Copy out the text of every entry below word for word, leaving out the pictures.

start

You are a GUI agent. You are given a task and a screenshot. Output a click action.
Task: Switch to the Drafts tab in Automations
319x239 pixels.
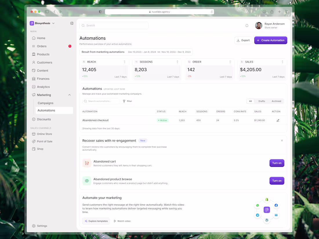click(x=262, y=101)
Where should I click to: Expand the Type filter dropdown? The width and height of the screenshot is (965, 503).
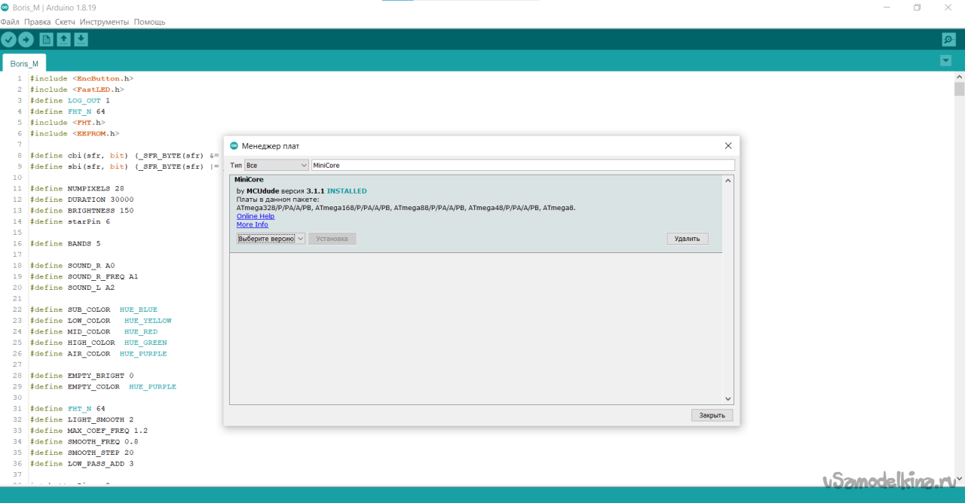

end

Answer for this exercise:
You are a GUI agent. You are given a task and a screenshot. Output a click action.
Task: Switch to the Drafts tab in Automations
319x239 pixels.
click(x=262, y=101)
Where should I click to: Expand the Type filter dropdown? The width and height of the screenshot is (965, 503).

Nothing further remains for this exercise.